To be done: Copy every line of the items below word for word, leaving out the pictures.

Records of locating words and elements

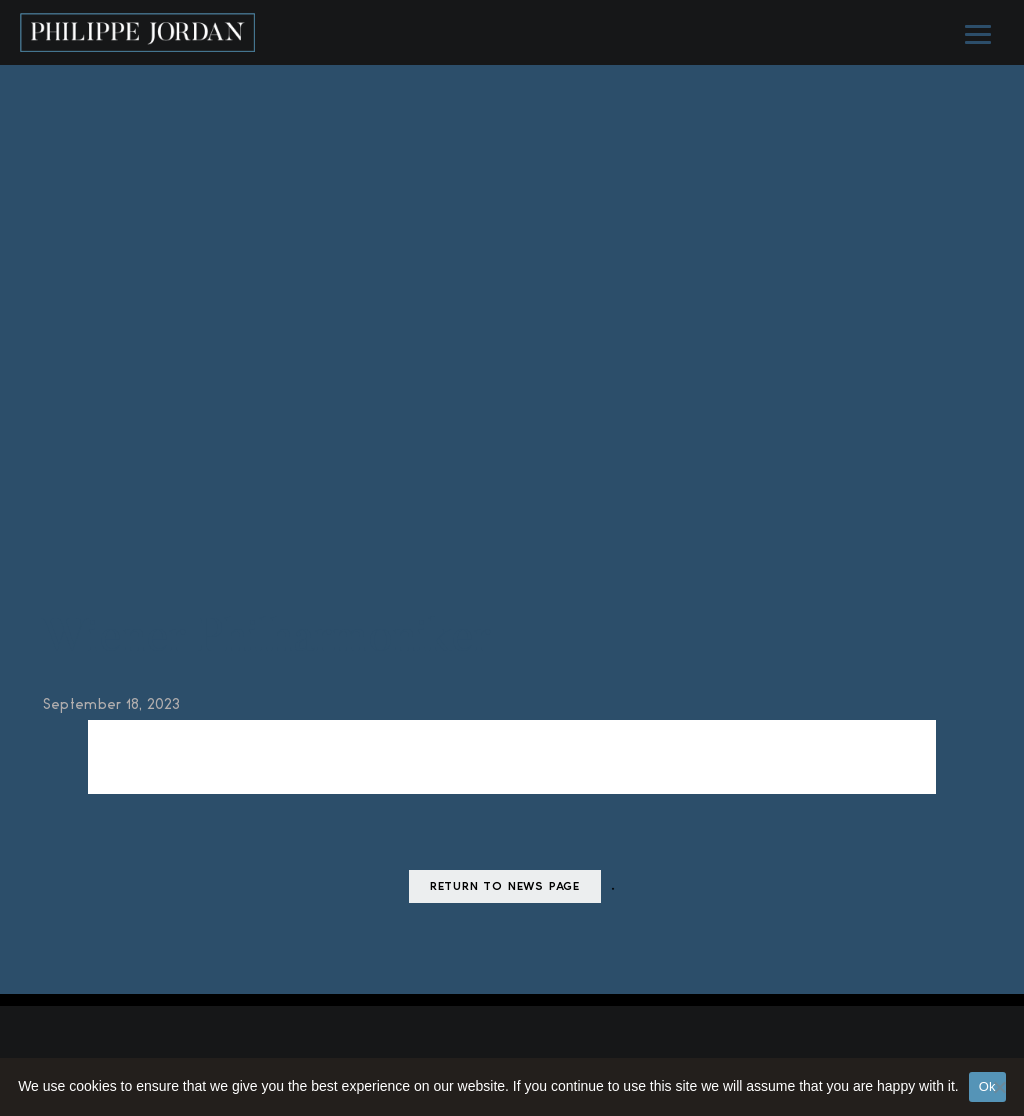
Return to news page (505, 887)
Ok (987, 1086)
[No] (999, 1087)
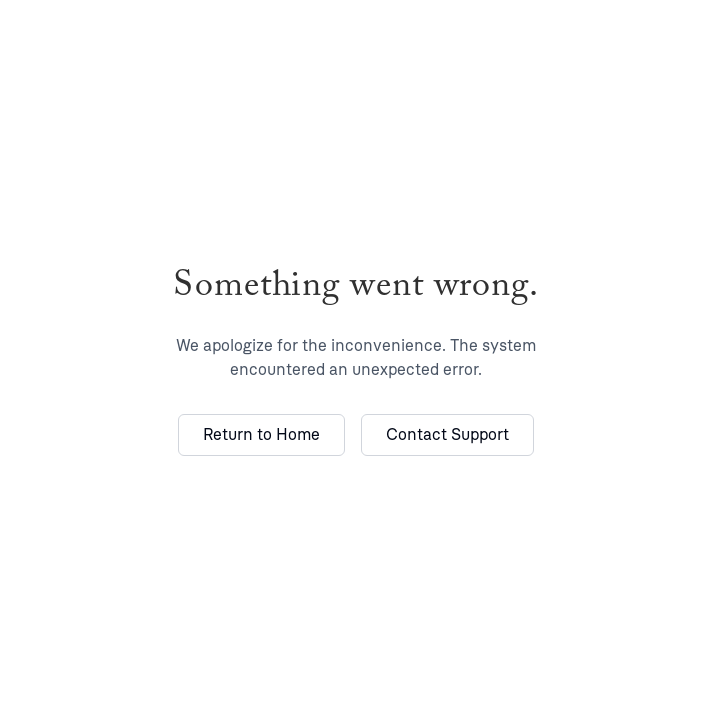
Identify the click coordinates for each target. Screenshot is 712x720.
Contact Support (447, 434)
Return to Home (261, 434)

Response to this exercise:
Return to news page (505, 887)
Ok (987, 1086)
[No] (999, 1087)
Identify the click coordinates for each target. Screenshot is 712x720.
Contact Support (447, 434)
Return to Home (261, 434)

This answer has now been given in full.